Toda aquella jeunesse dorée y vieillesse salée reunida en la fragante terraza nos quedamos sin palabras ante el espectáculo que se desarrollaba en la minúscula pantalla. La Terremoto, escoltada por dos travestis barbados, contorsionaba su flácido cuerpo mientras entonaba un canto desafinado al mínimo esfuerzo aeróbico y comía frituras de maíz de una bolsa de papel plateado. Donde Madonna, pletórica, habría repetido “Every little thing, every little thing…”, esta hija añosa y bastarda de Alaska y de Raphael –cuando menos lo parecía– se obstinaba en un mantra con laringitis:
Soy La Terremó, soy La Terremó…
Cimbrados, en efecto, nos dejó La Terremó, no tanto por cruelmente paródica o gozosamente autoparódica, graciosa o garbosa o grotesca –que todo eso es– sino, sobre todo, por novedosa, desconocida, inesperada. Y es que, si bien extravagante sin duda es Pepa Charro, mejor conocida como La Terremoto de Alcorcón, más extravagante hizo aparecer esa noche a nuestro refinado amigo editor, ya sólo por conocerla. Cosa curiosa, más distinguido también.

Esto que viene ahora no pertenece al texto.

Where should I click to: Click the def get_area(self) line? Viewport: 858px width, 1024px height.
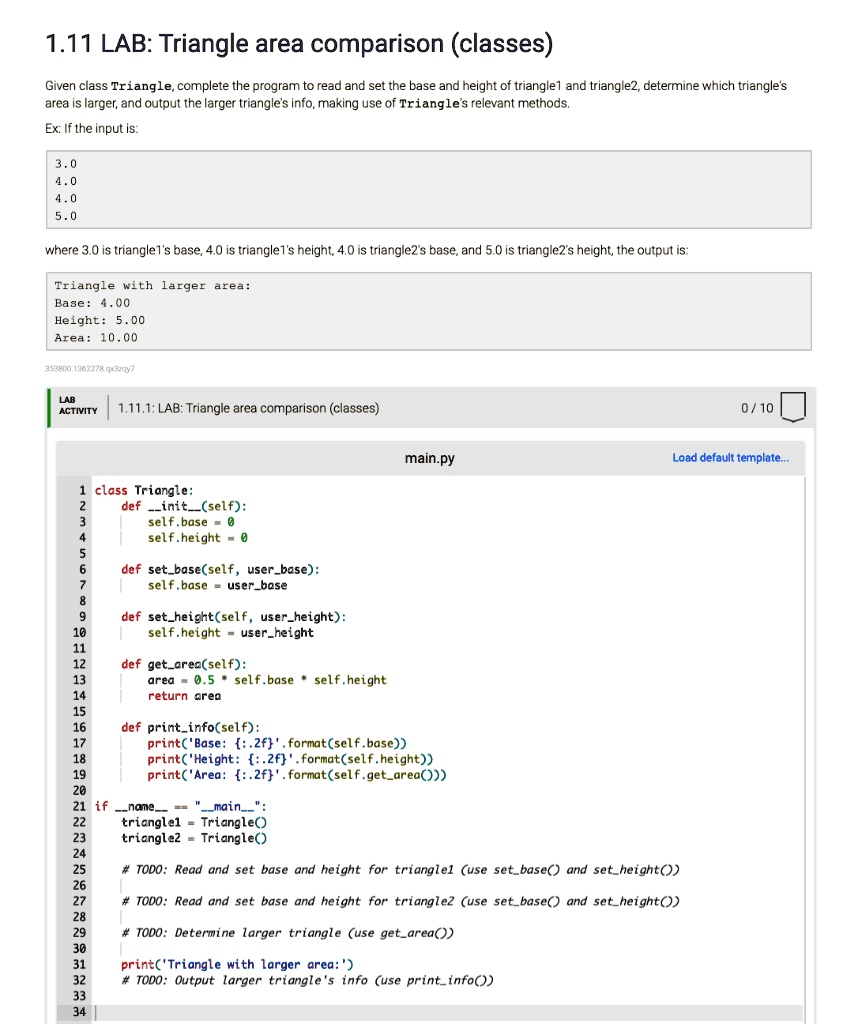184,664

Esa noche comprendí que sólo los clasemedieros irredentos recurren a YouTube para ver imágenes de animalitos del bosque o videos de Daniela Romo, que no hay en estos tiempos mayor símbolo de estatus social, mejor prueba de mundanidad sofisticada, que saber qué buscar en YouTube. Así, hoy he renunciado a las citas de Cioran para triunfar en sociedad: ahora, cuando quiero apantallar al prójimo, lo mando a teclear el nombre de Mrs. Miller –mi propio y excéntrico equivalente de La Terremoto– en la ventana de búsqueda del portal de videos. Prueba, aspiracional lector, y la verás bufar y resoplar (y, sobre todo, te verás brillar).